|Title||:||Application-driven future supercomputing|
|Speaker||:||Dirk Pleiter and Wouter Klijn (University of Regensburg. Germany)|
|Details||:||Thu, 1 Dec, 2016 10:00 AM @ BSB 361|
|Abstract:||:||From tera-, peta- to exascale, supercomputing capabilities seem to evolve steadily to the next performance level. Reaching next performance levels will become more difficult due to power constraints and the related challenge of maintaining processing and data transport capabilities. This is particular critical for emerging application areas, e.g. life sciences. We will present selected requirements from a specific application area, namely brain research.

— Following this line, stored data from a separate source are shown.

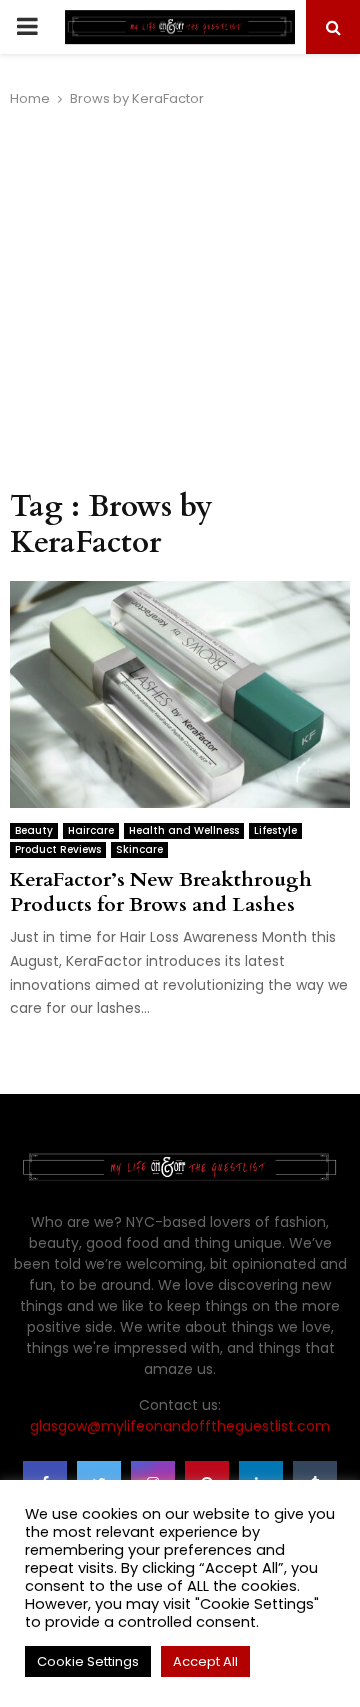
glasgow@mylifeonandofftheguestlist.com (180, 1426)
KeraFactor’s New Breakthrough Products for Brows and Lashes (161, 892)
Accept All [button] (205, 1661)
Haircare (91, 830)
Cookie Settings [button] (88, 1661)
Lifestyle (275, 830)
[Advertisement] (180, 299)
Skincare (139, 849)
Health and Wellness (184, 830)
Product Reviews (58, 849)
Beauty (34, 830)
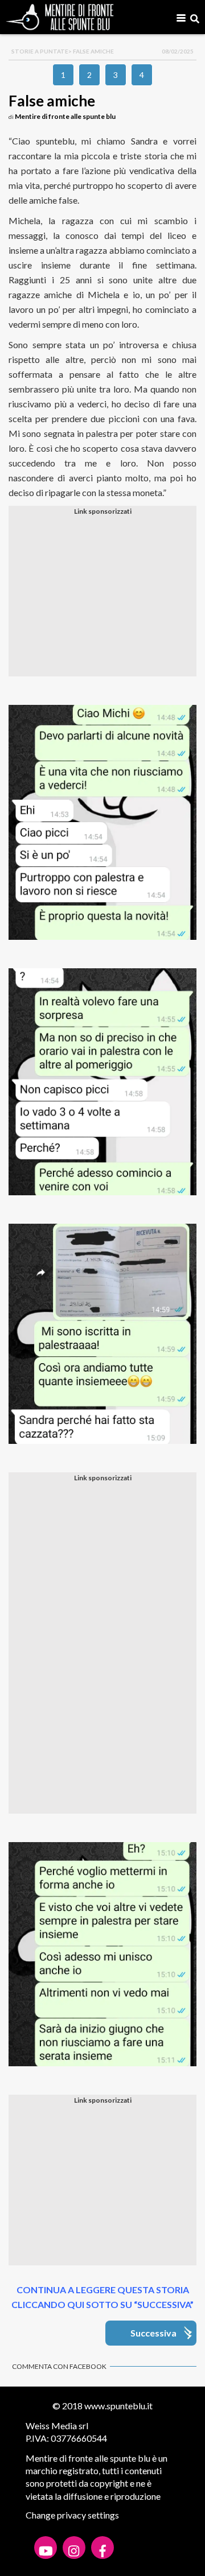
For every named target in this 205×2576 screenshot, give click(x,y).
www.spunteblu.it (118, 2405)
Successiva (153, 2332)
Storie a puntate (39, 51)
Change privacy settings (72, 2514)
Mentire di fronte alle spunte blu (65, 116)
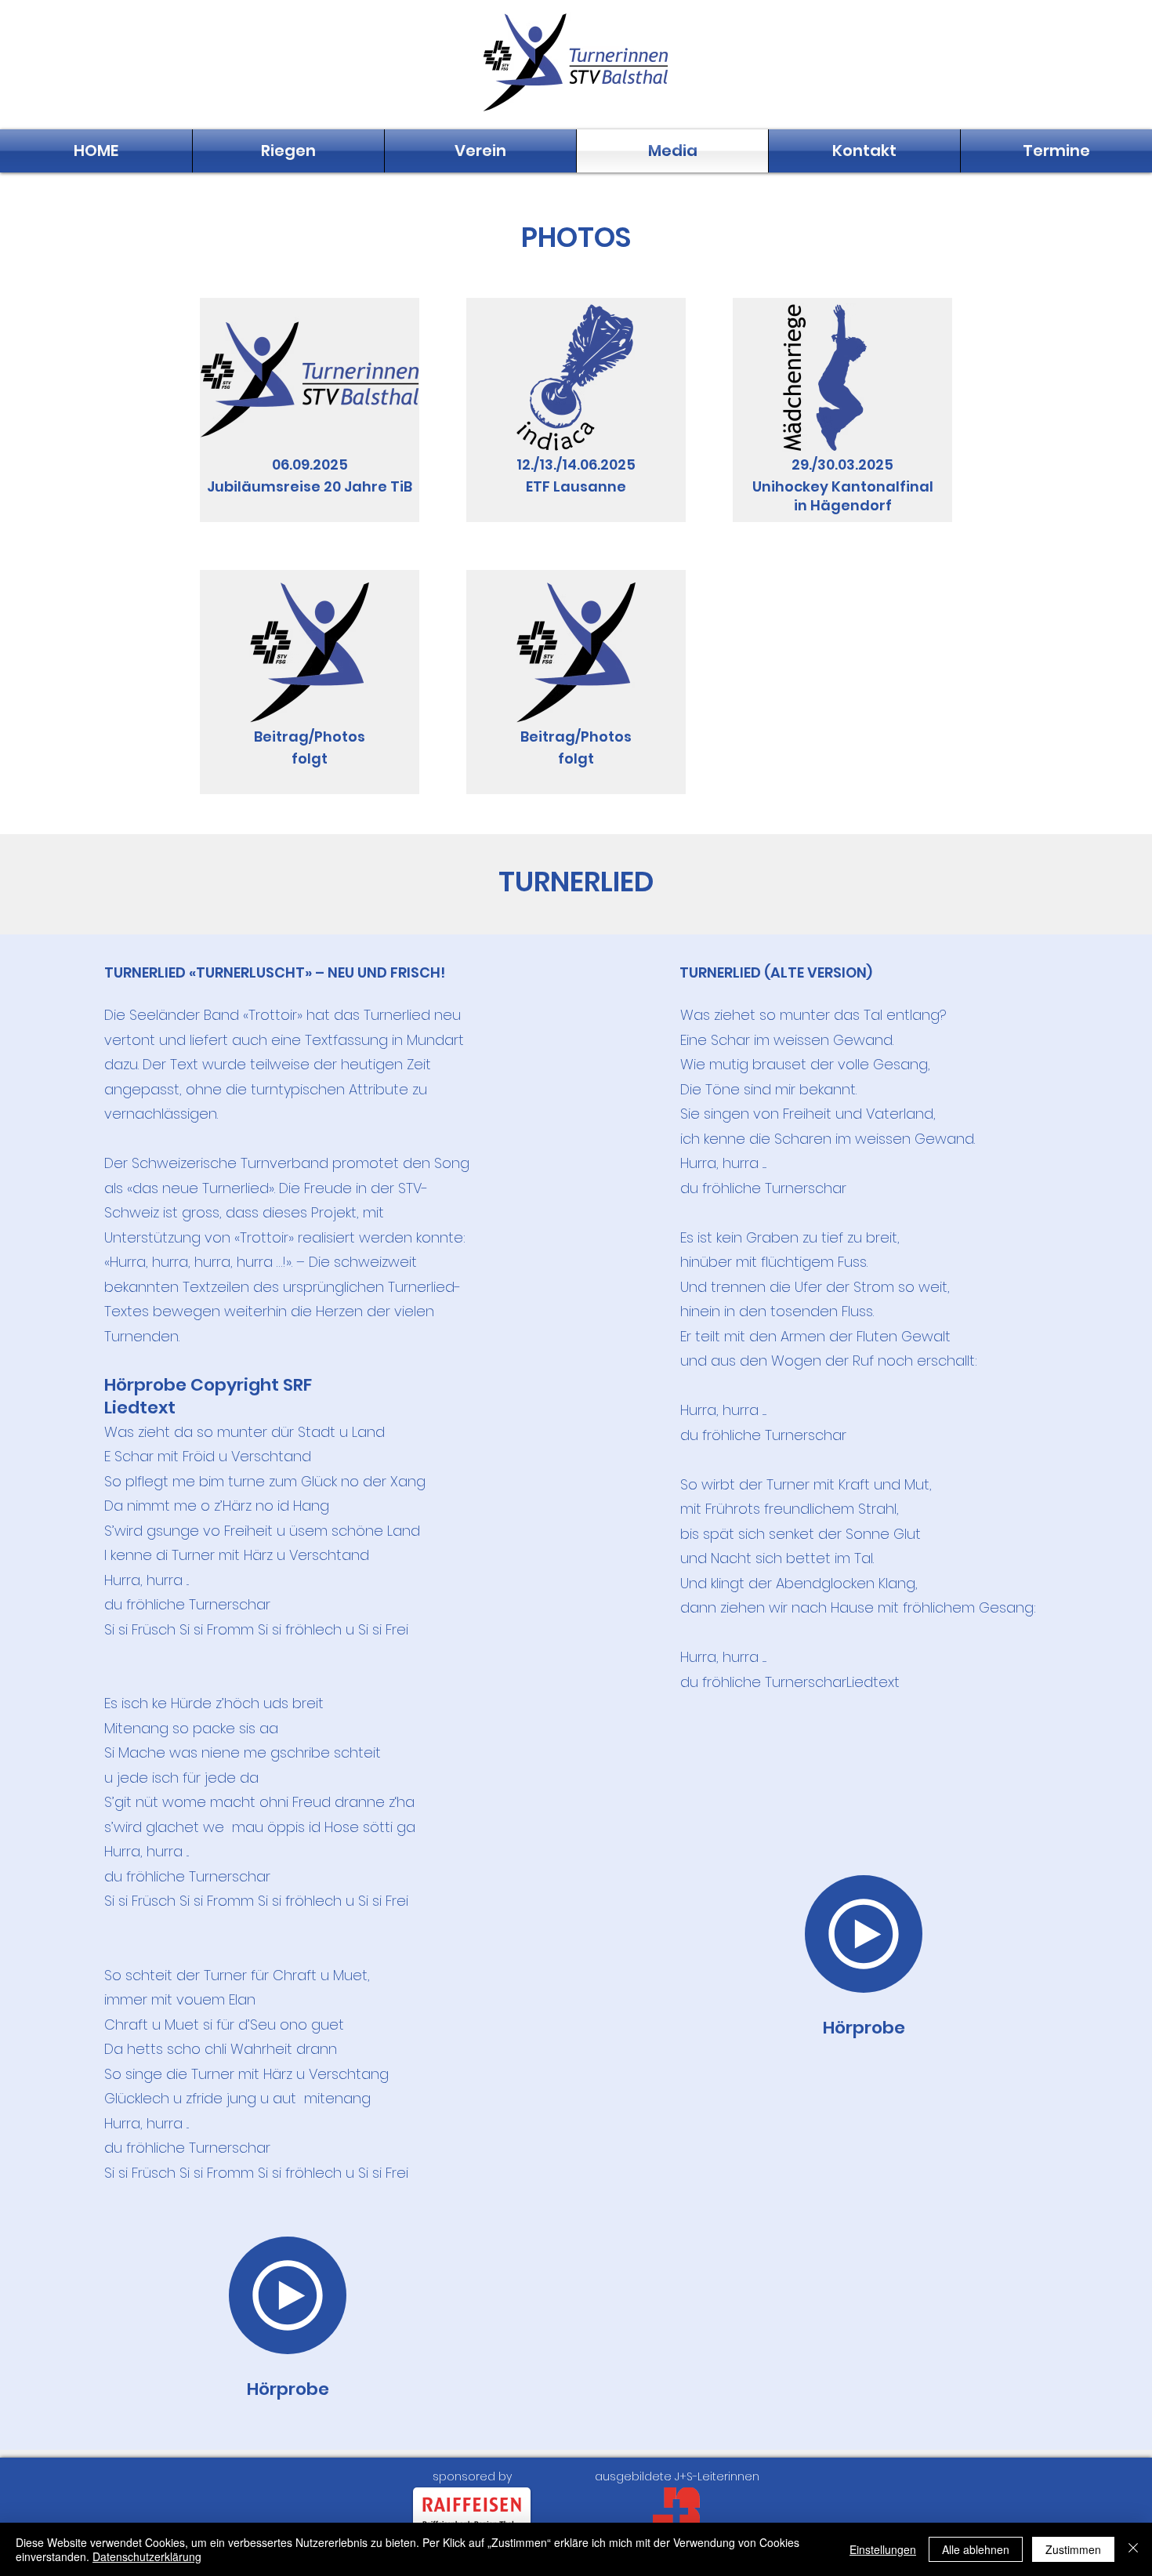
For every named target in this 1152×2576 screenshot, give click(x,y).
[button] (288, 150)
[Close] (1133, 2549)
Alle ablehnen (975, 2549)
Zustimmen (1073, 2549)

The European Human Brain Project allowed us to obtain early experiences with two future supercomputing swim lines: homogeneous many-core architectures versus heterogeneous GPU-accelerated architectures. We will in particular focus on the OpenPOWER roadmaps based on fat servers with POWER processors that are accelerated by GPUs.
Biography of the Speakers :
Dirk Pleiter Prof. Dr. Dirk Pleiter is research group leader at the Jülich Supercomputing Centre (JSC) and professor of theoretical physics at the University of Regensburg. At JSC he is leading the work on application oriented technology development. Currently he is principal investigator of the POWER Acceleration and Design Center and the NVIDIA application Lab at Jülich. He has played a leading role in several projects for developing massively-parallel special purpose computers, including QPACE. He is acting as work package leader in several H2020 FETHPC projects, namely SAGE and ExaNoDe, as well as in the Human Brain Project (HBP).
Wouter Klijn Wouter Klijn MSc. is a research assistant at the Simulation Laboratory Neuroscience part of the Jülich Supercomputing Centre (JSC) and PhD student in computational neuroscience. At the simlab he supports neuroscientists in deploying and optimize existing software for current and future HPC hardware. Within the HBP he is part of the developer team implementing NestMC, a next generation multicompartment neural network simulator specifically written for "many-core" architectures such as GPU and Intel Xeon Phi based systems. His PhD research focuses on large scale spiking neural network dynamics.